* DOCUMENT SECTION
FILE PHOTO: Indonesian Finance Minister Sri Mulyani wears protective masks during an interview with Reuters at the Presidential Palace in Jakarta, Indonesia, November 13, 2020. REUTERS/Willy Kurniawan

 

JAKARTA (Reuters) - Indonesia's plans to gradually taper its pandemic-induced fiscal support will not change, even though the government has had to adjust spending plans to fight a devastating new COVID-19 wave, its finance minister told Reuters on Friday.

 

Jakarta will still aim to gradually reduce the budget deficit to under 3% of gross domestic product (GDP) in 2023, in line with current laws, while also keeping this year's and next year's deficit plans at 5.7% and a 4.5% to 4.8% range, respectively, Sri Mulyani Indrawati said in a Zoom interview.

 

The cap was waived from 2020 to 2022 to make room for pandemic relief measures.

 

The world's fourth-most populous nation has been battling a surge in COVID-19 cases, driven by the more infectious Delta variant of the coronavirus. Its caseload of 3.57 million and over 102,000 deaths, as of Thursday, is the second highest in Asia.

 

There have been calls to widen the budget deficit to provide more protection for the poor, while rating agencies have warned any loosening of the country's hard-won fiscal discipline could bode ill for its credit ratings.

 

"When rating agencies predict that this will all translate into rising (fiscal) deficit, we say we will make efforts so that the deficit does not increase," Sri Mulyani said, adding that multi-billion dollar cuts in the budget will be made to accommodate bigger spending for health and welfare programmes.

 

She also argued that the strategy is needed so that Indonesia's policy is in line with advanced countries like the United States, with the Federal Reserve already discusing tapering its bond buying programme. Early tightening by the Fed such as withdrawing stimulus and interest rate hikes could spark capital outflows from still-weak emerging economies.

 

Calling the divergence of recoveries between developed and developing nations as "an extraordinarily big challenge", she said Indonesia must catch up so that when global liquidity shrinks, "we're also in a position where we can begin to consolidate policies or at least we're not too far from there."

 

To do that, the government must work hard to achieve its ambitious vaccination target, she said.

 

Indonesia aims to vaccinate 208 million, or about 77% of its population, by next year, but since its inoculation drive began in January less than 23 million people have been fully vaccinated.

 

Sri Mulyani said the campaign's weakness at the beginning was due to supply constraints, but Indonesia is now set to receive a large number of vaccine doses into December.

 

Higher vaccination rates will be key for Indonesia to maintain its recovery momentum, she said, arguing economic activities will pick up after the new COVID-19 wave is brought under control.

 

Data on Thursday showed Indonesia pulled out of recession in the second quarter, with the economy growing 7.07% year-on-year, but analysts say the recent surge in infections and extended anti-virus measures could sharply brake activity in the current quarter.

 

The finance ministry's growth outlook for the July-September quarter is between 4% to 5.7% and 4.6 to 5.9% for the final quarter of 2021.

[Stored records]
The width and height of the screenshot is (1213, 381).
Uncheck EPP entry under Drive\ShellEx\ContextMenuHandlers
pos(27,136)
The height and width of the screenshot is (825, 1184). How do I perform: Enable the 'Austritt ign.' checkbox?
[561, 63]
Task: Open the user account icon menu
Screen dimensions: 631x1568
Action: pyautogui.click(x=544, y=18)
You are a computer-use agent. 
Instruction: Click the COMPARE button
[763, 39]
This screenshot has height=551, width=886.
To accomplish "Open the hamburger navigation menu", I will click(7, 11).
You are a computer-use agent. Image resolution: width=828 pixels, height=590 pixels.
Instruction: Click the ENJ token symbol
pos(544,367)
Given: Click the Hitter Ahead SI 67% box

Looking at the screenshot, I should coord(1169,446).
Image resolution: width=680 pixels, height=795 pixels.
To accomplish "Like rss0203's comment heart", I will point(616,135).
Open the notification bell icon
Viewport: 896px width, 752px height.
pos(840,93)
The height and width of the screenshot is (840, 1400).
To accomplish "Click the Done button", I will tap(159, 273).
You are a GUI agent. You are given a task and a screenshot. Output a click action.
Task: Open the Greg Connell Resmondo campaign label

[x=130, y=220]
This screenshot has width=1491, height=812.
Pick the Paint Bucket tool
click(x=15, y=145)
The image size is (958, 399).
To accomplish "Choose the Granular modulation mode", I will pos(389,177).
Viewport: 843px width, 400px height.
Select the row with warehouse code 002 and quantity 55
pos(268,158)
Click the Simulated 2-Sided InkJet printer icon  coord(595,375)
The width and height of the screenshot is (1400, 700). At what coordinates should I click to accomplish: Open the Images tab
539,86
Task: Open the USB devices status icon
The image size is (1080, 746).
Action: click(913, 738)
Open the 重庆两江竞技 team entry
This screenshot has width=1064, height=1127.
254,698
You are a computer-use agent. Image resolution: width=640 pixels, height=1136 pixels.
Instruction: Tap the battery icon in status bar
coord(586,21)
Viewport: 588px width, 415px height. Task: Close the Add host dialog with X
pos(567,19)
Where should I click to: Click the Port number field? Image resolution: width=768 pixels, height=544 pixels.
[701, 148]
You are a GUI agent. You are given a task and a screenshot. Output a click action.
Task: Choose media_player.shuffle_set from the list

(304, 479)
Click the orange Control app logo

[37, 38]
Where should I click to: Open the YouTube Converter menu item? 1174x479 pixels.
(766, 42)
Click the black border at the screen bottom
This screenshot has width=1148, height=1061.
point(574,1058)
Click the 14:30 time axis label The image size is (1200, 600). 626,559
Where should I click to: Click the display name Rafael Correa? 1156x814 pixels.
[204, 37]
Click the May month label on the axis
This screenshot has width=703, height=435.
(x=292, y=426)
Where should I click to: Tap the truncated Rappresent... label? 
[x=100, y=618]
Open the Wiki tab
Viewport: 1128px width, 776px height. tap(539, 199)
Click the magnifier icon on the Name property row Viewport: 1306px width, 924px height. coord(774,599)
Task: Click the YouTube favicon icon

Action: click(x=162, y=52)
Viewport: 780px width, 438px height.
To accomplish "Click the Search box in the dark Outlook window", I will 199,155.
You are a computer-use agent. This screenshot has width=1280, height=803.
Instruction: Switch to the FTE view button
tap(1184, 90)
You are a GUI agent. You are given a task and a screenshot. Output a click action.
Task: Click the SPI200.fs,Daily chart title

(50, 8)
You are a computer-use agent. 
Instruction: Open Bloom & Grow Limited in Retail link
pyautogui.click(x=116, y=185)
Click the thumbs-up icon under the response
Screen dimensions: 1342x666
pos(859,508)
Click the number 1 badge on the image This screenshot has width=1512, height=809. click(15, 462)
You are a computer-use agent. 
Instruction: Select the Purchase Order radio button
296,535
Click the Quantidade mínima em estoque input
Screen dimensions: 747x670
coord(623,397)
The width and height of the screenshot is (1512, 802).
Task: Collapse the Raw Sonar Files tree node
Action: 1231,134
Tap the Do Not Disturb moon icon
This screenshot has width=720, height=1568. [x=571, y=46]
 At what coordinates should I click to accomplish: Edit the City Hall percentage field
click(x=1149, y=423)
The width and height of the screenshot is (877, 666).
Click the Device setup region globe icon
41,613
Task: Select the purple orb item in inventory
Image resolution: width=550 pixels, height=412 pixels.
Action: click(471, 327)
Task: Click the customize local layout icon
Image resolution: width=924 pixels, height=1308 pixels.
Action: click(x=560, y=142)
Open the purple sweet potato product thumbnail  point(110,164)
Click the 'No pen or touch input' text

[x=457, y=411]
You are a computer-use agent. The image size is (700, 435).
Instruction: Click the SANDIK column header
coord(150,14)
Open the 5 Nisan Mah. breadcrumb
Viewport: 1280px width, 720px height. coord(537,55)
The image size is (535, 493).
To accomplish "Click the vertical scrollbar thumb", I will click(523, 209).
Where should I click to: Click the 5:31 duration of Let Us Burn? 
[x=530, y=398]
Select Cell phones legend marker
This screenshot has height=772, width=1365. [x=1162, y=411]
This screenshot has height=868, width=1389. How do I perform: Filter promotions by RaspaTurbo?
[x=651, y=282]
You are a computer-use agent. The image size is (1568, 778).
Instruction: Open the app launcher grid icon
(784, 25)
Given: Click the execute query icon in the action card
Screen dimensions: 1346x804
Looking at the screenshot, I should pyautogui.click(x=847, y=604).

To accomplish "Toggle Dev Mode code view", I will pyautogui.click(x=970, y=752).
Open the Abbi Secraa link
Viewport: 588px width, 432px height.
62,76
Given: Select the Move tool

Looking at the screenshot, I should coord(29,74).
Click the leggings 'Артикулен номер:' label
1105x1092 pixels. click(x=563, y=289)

* PROMPT
According to the article on Indonesia's budget plans, what level does the government aim to bring the budget deficit under in 2023? The records have nothing to do with this.

* RESULT FOR THIS EXERCISE
Under 3% of gross domestic product (GDP).